Humans may have been deprived of a longer life because of dinosaurs

According to microbiologist Joao Pedro de Magalhaes from the University of Birmingham, the age dominated by dinosaurs completely changed the evolutionary trajectory of almost every mammal on Earth, refocusing evolutionary efforts on rapid reproduction instead of long life.

Rapid reproduction proved to be much more useful for keeping a species alive.

"My hypothesis is that such a long evolutionary pressure on early mammals for rapid reproduction led to the loss or inactivation of genes and pathways associated with longevity," De Magalhaes wrote in his paper published in BioEssays.

I call this the 'longevity bottleneck hypothesis' and it is supported by the absence of regenerative traits in mammals."


Noting that humans (along with elephants and whales) theoretically have the potential to outlive most other mammals, de Magalhaes said that all mammals still live under genetic constraints dating back to the dinosaurs.

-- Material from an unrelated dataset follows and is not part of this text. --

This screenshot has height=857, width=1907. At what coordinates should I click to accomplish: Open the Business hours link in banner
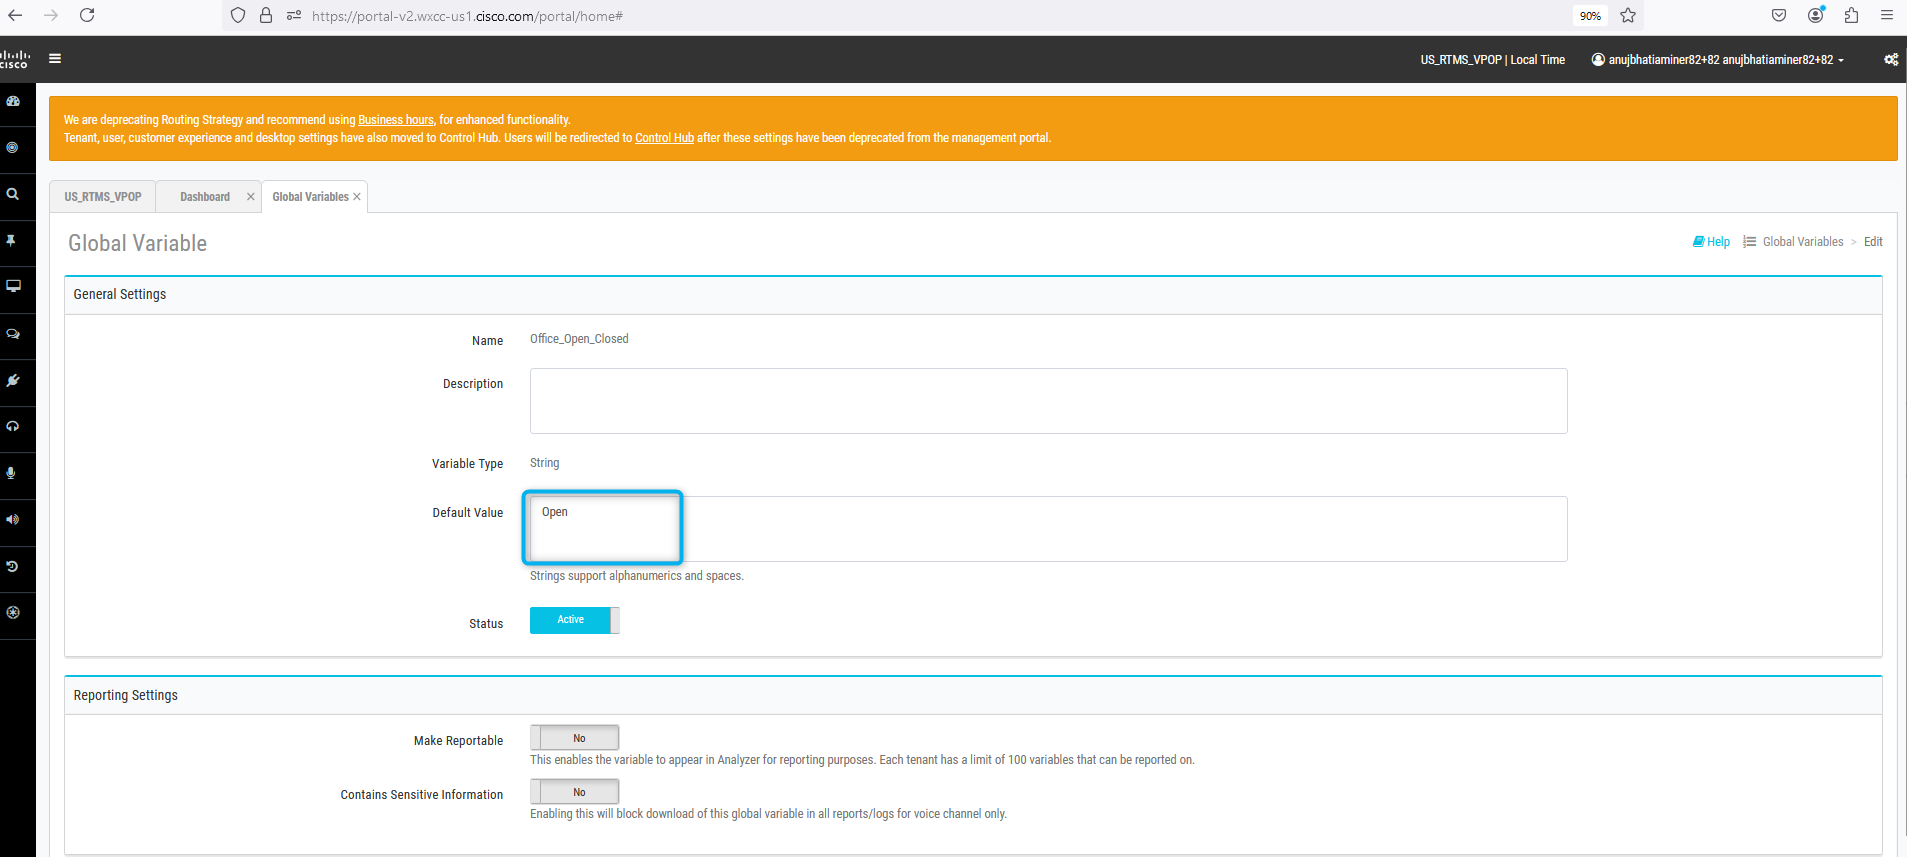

The pressure to survive has eliminated the genes necessary for long life.

Referring to reptiles and other animals whose biological aging process is much slower than mammals, de Magalhaes hypothesizes that during the Mesozoic Era, mammals either lost or deactivated genes associated with longevity.


"Some of the earliest mammals were forced to live at the bottom of the food chain and evolved to survive through rapid reproduction for 100 million years, possibly during the age of dinosaurs.

I propose that this long period of evolutionary pressure had an impact on the way we humans age."

Of course, de Magalhaes noted that this is just a hypothesis, but he thinks it could have significant explanatory power.

"There are many intriguing angles to address this issue. Including the possibility that cancer is more common in mammals than in other species because of the rapid aging process," Magalhaes said.

If dinosaurs really are to blame for our rapid aging, at least we have the last laugh.